With the number of mega pixels increasing in today’s modern digital cameras, avid amateur as well as professional photographers are quickly running out of room on their computers. Luckily, hard disk sizes have increased rapidly and the cost per megabyte has dropped very fast. However, just adding disks to your system can get very cumbersome and problematic, and unless you perform some kind of backup immediately after downloading images to your computer, you are taking the risk of losing data if a hard drive fails.

Three 200-gigabyte disks in hot-swappable slide-in trays.

One option is to implement a RAID storage subsystem for your computer system. RAID stands for "Redundant Array of Inexpensive Disks". In simple terms, it means data is stored on multiple disks automatically to assure integrity of your data. In some cases, RAID also improves access speeds.

RAID comes in a few different flavors known as ”RAID Levels.” As with everything else, there are advantages and disadvantages to these different levels of RAID.

In this article I hope to give you a little insight on what RAID is all about, what the options are, what compromises you need to make, and how I configured my home system to achieve the best bang for the buck.

SOLUTIONS
RAID systems come in the form of software solutions and hardware solutions. I do not recommend software solutions unless you are really fluent in RAID systems. Software RAID solutions tend to be slow and depend on your computer’s CPU to perform all the necessary data processing. Because of this dependency, in my opinion they are not very reliable. Besides, hardware RAID solutions abound today and their prices are very affordable. With this in mind, the rest of this article will only address hardware RAID solutions.

As mentioned before, there are a few RAID levels, with new ones being developed periodically.

RAID 0 - STRIPING: Striping simply means that data is written across several disks in discrete chunks, instead of all of it being written to one disk. For example, if a file is 100 kilobytes in size and your stripe chunk is set to 20 kilobytes, the first 20 kilobytes of the file is written to the first disk, the second to the second disk, etc. It then circles back around to the first disk and continues in this round-robin fashion. This RAID level does not offer any reliability benefits so I am not going to say much about it except that this is used for high performance applications. Since the data is striped across multiple disks, READ and WRITE operations can be done in parallel, thereby offering significant speed increases.
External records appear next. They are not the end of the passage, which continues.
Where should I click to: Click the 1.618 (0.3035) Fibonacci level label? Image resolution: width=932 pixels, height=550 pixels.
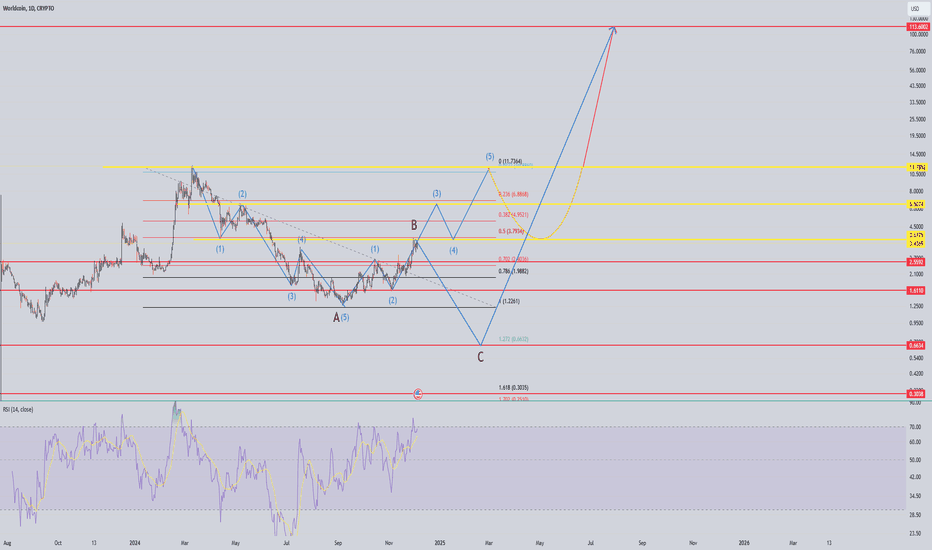[x=513, y=387]
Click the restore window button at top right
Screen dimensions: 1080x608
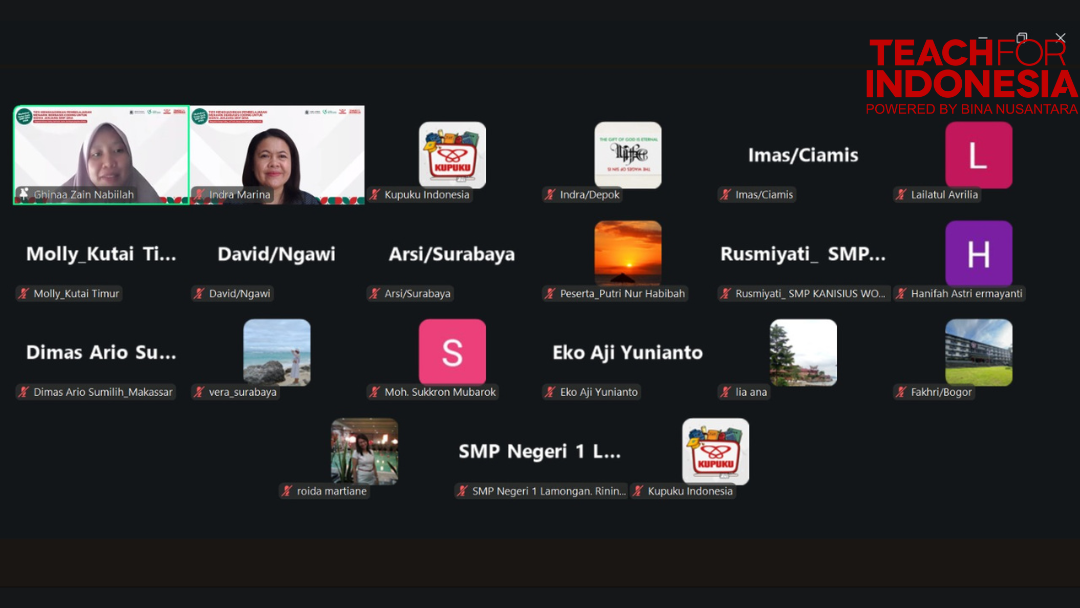(x=1021, y=38)
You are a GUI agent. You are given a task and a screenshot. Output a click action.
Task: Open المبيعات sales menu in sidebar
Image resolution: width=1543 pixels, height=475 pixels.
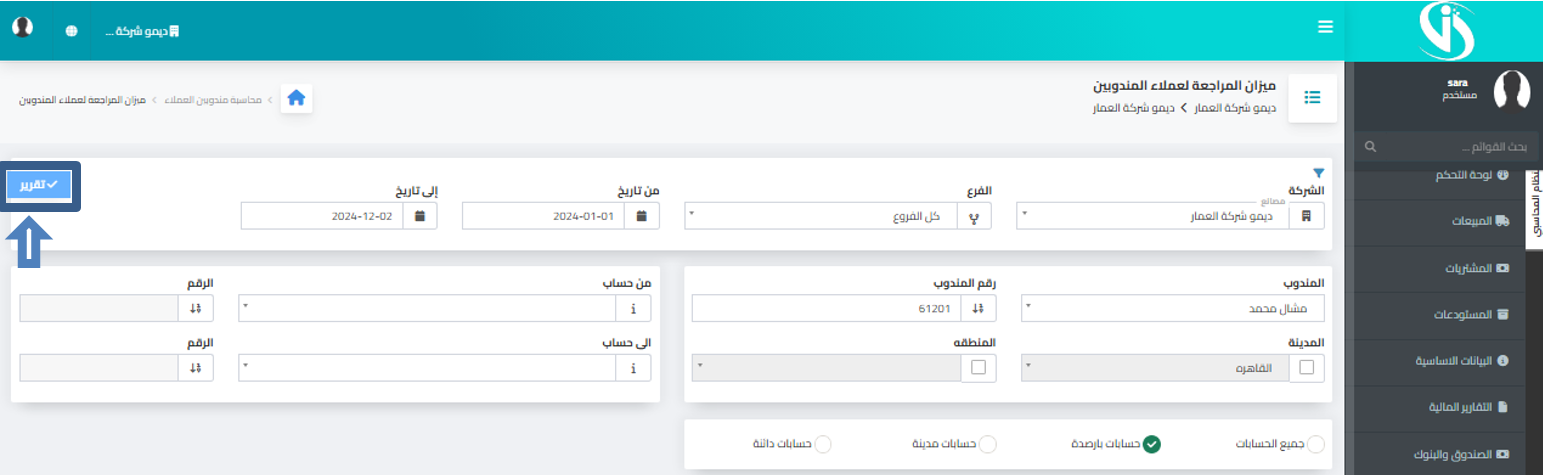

RAID 1 - MIRRORING: This RAID level is simple mirroring, meaning you have two disks that appear like one to your system. This RAID subsystem takes care of mirroring the data on the two disks. If one disk fails, the RAID subsystem will then use only the good disk. Most RAID 1 systems will perform the same as non-RAID solutions in WRITE operations. However, some RAID 1 solutions will increase your READ operations as the RAID subsystem will spread the READ operation between both disks. In essence, it will read the data in parallel. RAID 1 solutions need to be implemented with an even number of disks. The biggest drawback to RAID 1 is that you lose 50% of your total disk capacity. For instance, if you have two 100-gigabyte drives, these total 200 gigabytes. But once you put them in a RAID 1 configuration, since you are mirroring, you will have use of only 100 gibabytes.

RAID 5 - STRIPING & PARITY: RAID 5 is by far the most popular and versatile RAID level. It provides a very reliable storage platform for comparatively low cost. RAID 5 is slower in WRITES, but READS are very fast as the READ operations occur in parallel. For RAID 5, you need at least 3 disks, and the capacity of a RAID 5 system is equal to the total capacity of the member disks minus the capacity of one of the member disks. So with 3 100-gigabyte disks you would end up with 200 gigabytes of usable storage space. If you had 7 100-gigabyte disks you would have 600 gigabytes of usable disk space. You can see now why this is so popular, as this is the most cost effective RAID solution. This system will continue to operate even during a single disk failure.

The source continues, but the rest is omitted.